Questions Answer the questions regarding this exercise in the file Questions.md.
Note that since we are interested in maximum efficiency, we are interested in the rate possible with fully optimized code. NB: Give some thought to the numbers that you generate and make sure they make sense to you. Use double precision for your experiments.
When we defined operator+ in lecture, we saw that it allocates and returns a Vector.

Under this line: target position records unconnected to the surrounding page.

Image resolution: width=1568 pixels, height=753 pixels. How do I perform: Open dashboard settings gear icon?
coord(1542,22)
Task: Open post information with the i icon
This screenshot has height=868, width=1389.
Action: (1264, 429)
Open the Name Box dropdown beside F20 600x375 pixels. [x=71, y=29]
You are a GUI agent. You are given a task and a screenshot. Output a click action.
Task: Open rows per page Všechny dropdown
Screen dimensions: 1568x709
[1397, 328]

Vector operator+(const Vector& x, const Vector& y) {
Vector z(x.num_rows());
for (size_t i = 0; i < x.num_rows(); ++i) {
z(i) = x(i) + y(i);
}
return z;
}
One common operation in numerical linear algebra has the form $y = y + \alpha x$ where $x$ and $y$ are vectors and $\alpha$ is a scalar. Let’s consider a simpler case, where there is no $\alpha$, so we just have $y = y + x$. If we write that operation using our class and we would write
Vector x(1024), y(1024);
// fill vectors, compute, etc
y = y + x;
Now, if we expand the operators we see that we are (essentially) doing
Vector z(x.num_rows());
for (size_t i = 0; i < z.num_rows(); ++i) { // operator+ expanded
z[i] = x[i] + y[i];
}
for (size_t i = 0; i < z.num_rows(); ++i) { // operator= expanded
y[i] = z[i]
}
But this isn’t what we want at all. If you were just going to write your own loop for $y = y + x$, you would just write
for (size_t i = 0; i < y.num_rows(); ++i)
y[i] = y[i] + x[i];
The case with the operator+ in this and subsequent assignment requires
allocating a new Vector as well as looping twice over y and z.

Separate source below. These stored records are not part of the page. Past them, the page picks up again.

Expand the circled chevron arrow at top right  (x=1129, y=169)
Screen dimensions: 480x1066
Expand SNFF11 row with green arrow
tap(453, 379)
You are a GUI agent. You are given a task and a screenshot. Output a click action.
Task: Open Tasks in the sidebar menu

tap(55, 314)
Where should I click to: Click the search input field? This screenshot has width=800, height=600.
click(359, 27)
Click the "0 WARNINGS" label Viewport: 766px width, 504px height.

If you look at the instruction set for modern microprocessor, the
addition operation that it carries out in its registers is typically of
the form $y = y + x$, as a single instruction. To help compilers pick
that instruction rather than creating a temporary (as we saw above in
the Vector example), C (and C++) have special assignment operators. In
particular, instead of writing y = y + x, one can simply write y += x.
Using this
operator helped simpler compilers generate the right instructions for
what the programmer intended – and avoided making unnecessary copies.
Modern compilers are more powerful and can usually deduce that they should
compile y = y + x to the equivalent of y += x.

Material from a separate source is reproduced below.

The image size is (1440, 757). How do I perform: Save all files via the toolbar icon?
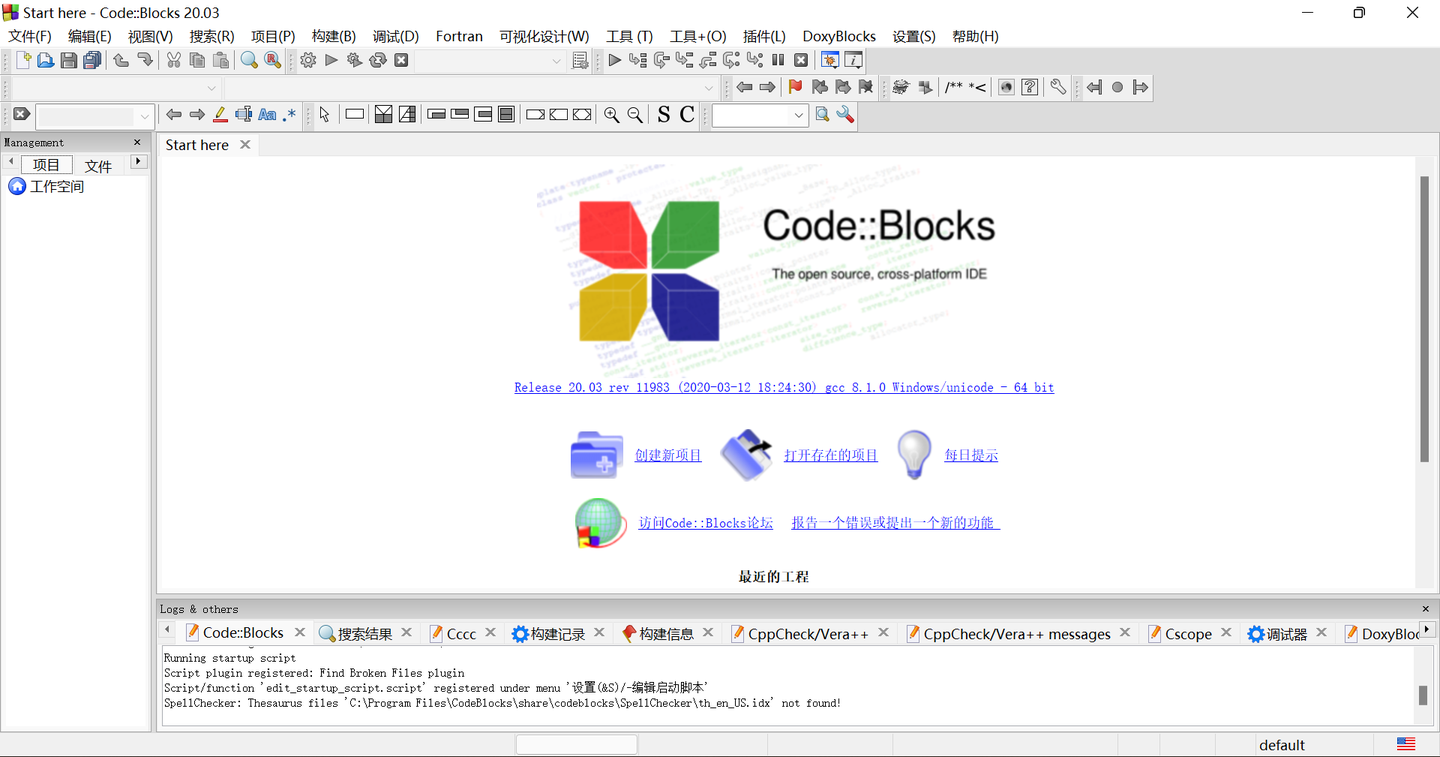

That’s fine for built-in types, the compiler knows about those. But what
about user defined types? For the example above, even a very powerful
compiler would not be able to turn the expression y = y + x into the
second, more efficient, loop. Here is where the rich set of assignment
operators can come to the rescue. That is, we can define operator+= for Vector and obtain
the more efficient loop construct.
To Do
Implement operator+= for Vector. There is already declaration in amath583.hpp and
the shell of an
implementation in amath583.cpp (fill in the “WRITE ME” portion).
The
test program plus_equals.cpp is
to verify that using operator+= is as efficient as the hand written
loop.
The program takes a first command line argument specifying
the size of the Vector you will be taking and a second that specifies how many
times the loop will be run inside of start and stop of a timer.
The
program then prints
Hand written: <time>
y = y + x: <time>
Operator+=: <time>
which gives times for the hand written version, the y = x + y version, and the y += x
version. The printed times are per trip (note the division by trips in the code).
For this exercise, complete the implementation of operator*,
which applies a scalar to a and
returns a new Vector that is the result of that product. The declaration and
definition are in amath583.hpp and amath583.cpp respectively.
To Do
As above, but with alpha * x in place of x (and alpha* x(i) in place of x(i) in the
hand written loops).
Questions Answer the questions regarding this exercise in the file Questions.md.
Do a make clean in your ps3 directory and then create a tar ball ps3.tar.gz containing all of the files in that directory. From within the ps3 directory:
$ cd ps3
$ make clean
$ cd ..
$ tar zcvf ps3-submit.tar.gz ./ps3
If you relied on any external references, list them in a file ref3.txt and include that in your tarball as well (in the ps3 subdirectory).